Pick each line containing the word "computer" out of the data below.

(Extracted material begins)

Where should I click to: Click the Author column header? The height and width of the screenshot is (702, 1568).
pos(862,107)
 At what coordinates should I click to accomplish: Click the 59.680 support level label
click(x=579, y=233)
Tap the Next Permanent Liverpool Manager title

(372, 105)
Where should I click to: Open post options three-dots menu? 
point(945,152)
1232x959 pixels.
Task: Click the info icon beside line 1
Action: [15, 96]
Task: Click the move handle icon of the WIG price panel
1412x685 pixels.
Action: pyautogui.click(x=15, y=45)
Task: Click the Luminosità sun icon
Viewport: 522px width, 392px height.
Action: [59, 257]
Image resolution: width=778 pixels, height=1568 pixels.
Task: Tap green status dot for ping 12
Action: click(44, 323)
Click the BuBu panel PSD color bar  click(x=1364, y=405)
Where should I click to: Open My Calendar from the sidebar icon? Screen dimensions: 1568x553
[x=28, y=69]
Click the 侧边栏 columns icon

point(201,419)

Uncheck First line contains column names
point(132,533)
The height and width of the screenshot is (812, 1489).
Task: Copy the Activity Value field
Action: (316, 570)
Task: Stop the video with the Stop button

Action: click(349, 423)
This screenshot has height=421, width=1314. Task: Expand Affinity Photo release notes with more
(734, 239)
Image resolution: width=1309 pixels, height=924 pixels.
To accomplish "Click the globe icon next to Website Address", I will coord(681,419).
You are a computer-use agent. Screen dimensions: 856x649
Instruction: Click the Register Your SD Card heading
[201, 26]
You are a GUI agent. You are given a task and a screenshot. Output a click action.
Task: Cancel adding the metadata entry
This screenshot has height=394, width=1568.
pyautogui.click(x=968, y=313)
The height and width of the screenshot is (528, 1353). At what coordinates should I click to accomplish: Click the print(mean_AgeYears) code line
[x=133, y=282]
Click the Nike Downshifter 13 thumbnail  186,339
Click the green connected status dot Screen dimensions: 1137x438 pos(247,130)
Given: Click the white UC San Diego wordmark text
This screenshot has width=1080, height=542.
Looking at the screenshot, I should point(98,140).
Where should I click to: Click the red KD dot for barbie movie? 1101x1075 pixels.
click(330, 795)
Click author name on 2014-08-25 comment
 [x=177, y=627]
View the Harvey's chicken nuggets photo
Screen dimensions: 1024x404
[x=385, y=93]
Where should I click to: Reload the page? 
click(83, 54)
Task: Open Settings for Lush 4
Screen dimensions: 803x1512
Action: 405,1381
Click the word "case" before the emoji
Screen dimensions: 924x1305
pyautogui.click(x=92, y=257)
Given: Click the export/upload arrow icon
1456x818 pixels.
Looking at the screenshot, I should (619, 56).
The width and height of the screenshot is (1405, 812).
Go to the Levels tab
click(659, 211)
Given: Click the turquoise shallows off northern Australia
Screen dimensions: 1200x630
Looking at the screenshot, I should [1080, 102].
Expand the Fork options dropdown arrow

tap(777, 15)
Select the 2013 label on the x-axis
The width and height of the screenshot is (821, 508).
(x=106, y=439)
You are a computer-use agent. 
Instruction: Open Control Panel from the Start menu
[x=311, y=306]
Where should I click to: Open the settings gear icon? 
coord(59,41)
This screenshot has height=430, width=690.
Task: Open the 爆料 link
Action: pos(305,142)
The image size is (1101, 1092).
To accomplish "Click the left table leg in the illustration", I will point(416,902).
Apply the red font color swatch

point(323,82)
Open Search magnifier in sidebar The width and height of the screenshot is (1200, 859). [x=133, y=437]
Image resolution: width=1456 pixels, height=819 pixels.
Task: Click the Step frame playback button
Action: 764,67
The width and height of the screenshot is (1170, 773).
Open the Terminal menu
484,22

(Extracted material ends)

● **Task result**:
You are a computer-use agent. Screen dimensions: 856x649
You are a computer-use agent. 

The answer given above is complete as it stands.